Supplied material —
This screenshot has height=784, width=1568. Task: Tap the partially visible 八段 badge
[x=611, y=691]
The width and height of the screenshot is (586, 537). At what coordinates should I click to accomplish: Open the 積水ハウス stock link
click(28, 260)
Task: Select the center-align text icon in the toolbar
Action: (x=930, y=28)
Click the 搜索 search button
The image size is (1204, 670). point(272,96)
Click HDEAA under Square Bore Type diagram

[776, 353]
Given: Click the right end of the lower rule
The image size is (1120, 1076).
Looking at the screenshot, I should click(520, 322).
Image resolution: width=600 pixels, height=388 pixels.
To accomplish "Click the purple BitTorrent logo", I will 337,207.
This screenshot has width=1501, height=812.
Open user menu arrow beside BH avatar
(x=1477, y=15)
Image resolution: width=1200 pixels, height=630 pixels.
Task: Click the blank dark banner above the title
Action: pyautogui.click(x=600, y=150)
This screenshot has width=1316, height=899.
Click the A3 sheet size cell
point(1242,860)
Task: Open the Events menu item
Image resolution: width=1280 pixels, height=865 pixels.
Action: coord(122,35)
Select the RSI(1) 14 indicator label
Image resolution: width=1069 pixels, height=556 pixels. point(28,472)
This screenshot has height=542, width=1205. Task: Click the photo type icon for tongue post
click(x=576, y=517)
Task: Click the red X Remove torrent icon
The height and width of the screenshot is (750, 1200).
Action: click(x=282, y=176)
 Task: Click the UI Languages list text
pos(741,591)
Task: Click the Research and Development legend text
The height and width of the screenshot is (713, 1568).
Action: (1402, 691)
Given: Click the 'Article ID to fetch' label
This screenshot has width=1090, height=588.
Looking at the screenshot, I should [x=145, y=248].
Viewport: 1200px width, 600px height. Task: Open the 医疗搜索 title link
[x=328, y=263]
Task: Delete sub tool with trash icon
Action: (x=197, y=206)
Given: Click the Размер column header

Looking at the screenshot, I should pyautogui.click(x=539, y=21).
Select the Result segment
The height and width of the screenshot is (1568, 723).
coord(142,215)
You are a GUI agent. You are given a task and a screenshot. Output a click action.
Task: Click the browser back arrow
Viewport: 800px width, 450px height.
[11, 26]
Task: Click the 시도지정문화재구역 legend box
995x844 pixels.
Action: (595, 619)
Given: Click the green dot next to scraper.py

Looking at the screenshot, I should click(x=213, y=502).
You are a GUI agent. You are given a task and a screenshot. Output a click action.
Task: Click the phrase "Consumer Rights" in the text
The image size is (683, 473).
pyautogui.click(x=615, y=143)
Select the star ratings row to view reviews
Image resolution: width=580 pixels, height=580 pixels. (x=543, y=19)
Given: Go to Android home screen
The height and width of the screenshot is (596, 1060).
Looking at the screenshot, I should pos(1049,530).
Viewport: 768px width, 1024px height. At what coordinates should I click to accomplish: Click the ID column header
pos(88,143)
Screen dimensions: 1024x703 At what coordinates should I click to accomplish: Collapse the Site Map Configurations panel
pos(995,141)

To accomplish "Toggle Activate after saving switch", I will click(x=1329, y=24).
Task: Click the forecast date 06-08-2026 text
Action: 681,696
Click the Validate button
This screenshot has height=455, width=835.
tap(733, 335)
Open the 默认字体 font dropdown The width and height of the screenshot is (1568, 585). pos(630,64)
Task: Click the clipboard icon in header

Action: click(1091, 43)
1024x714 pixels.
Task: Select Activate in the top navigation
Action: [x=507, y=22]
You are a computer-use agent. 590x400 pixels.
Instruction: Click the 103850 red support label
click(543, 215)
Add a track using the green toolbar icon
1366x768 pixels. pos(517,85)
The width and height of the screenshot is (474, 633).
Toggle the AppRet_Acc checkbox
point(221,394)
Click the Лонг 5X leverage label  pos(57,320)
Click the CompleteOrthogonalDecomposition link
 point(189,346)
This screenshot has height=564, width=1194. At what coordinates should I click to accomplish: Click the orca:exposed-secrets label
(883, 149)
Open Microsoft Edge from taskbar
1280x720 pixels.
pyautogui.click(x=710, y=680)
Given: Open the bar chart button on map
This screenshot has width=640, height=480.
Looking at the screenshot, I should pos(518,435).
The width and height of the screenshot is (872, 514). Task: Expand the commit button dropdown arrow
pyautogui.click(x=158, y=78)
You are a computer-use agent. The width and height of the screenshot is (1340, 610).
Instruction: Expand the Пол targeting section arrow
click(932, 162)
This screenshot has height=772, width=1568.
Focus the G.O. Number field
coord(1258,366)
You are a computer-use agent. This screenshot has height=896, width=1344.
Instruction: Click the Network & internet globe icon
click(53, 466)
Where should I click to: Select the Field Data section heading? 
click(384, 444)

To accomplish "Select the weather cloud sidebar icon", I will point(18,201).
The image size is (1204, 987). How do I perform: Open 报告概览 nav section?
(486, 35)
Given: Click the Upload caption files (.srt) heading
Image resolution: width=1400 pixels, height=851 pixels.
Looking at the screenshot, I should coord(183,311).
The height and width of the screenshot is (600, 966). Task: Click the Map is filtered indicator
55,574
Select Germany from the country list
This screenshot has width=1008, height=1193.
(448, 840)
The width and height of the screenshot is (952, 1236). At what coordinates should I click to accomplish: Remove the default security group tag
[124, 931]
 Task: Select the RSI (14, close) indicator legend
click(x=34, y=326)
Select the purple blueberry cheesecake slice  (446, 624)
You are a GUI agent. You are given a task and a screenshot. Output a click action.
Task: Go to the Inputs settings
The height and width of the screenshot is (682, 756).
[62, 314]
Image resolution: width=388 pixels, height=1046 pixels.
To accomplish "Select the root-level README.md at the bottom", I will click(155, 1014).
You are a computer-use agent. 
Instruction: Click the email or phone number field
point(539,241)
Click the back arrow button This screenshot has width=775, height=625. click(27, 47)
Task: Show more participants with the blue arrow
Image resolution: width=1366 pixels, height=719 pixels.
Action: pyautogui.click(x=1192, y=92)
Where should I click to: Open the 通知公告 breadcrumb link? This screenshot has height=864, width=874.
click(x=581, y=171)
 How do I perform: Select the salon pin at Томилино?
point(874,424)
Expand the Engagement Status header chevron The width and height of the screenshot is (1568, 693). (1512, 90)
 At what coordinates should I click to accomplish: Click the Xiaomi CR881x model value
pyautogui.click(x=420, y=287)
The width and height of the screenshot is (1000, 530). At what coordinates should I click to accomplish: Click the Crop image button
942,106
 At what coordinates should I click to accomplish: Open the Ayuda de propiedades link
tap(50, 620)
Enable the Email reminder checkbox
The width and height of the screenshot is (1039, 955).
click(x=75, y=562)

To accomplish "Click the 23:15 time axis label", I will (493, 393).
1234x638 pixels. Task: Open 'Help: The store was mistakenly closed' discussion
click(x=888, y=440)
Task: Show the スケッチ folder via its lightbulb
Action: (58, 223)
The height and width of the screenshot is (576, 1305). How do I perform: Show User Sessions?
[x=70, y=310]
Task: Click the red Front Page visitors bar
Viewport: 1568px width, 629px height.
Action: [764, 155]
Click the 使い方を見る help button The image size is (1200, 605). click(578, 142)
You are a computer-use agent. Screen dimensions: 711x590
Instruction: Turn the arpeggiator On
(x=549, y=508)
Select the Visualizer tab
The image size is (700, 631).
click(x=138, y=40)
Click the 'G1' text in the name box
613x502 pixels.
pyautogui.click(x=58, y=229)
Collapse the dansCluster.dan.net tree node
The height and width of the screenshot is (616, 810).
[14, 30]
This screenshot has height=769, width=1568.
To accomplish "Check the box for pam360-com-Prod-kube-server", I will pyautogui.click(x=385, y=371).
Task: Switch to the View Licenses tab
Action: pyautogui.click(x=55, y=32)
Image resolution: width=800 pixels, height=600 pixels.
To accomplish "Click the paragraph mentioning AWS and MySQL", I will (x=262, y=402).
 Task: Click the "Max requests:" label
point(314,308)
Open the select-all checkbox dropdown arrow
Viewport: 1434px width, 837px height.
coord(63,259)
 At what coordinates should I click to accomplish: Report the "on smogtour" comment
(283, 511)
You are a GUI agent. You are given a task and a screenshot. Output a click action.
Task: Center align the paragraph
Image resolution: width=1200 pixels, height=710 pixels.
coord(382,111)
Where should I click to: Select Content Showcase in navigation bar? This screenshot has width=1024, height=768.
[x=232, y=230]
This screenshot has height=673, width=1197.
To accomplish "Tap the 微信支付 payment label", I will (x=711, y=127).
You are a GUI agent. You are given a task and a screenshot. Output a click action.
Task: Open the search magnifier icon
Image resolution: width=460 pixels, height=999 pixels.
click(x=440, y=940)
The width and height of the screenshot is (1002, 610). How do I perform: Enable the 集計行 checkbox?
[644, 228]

What this task involves —
Please restate word for word only the lines running from the line that contains "At what coordinates should I click to accomplish: Report" to the final line of the listing above.

Your solution —
 At what coordinates should I click to accomplish: Report the "on smogtour" comment
(283, 511)
You are a GUI agent. You are given a task and a screenshot. Output a click action.
Task: Center align the paragraph
Image resolution: width=1200 pixels, height=710 pixels.
coord(382,111)
Where should I click to: Select Content Showcase in navigation bar? This screenshot has width=1024, height=768.
[x=232, y=230]
This screenshot has height=673, width=1197.
To accomplish "Tap the 微信支付 payment label", I will (x=711, y=127).
You are a GUI agent. You are given a task and a screenshot. Output a click action.
Task: Open the search magnifier icon
Image resolution: width=460 pixels, height=999 pixels.
click(x=440, y=940)
The width and height of the screenshot is (1002, 610). How do I perform: Enable the 集計行 checkbox?
[644, 228]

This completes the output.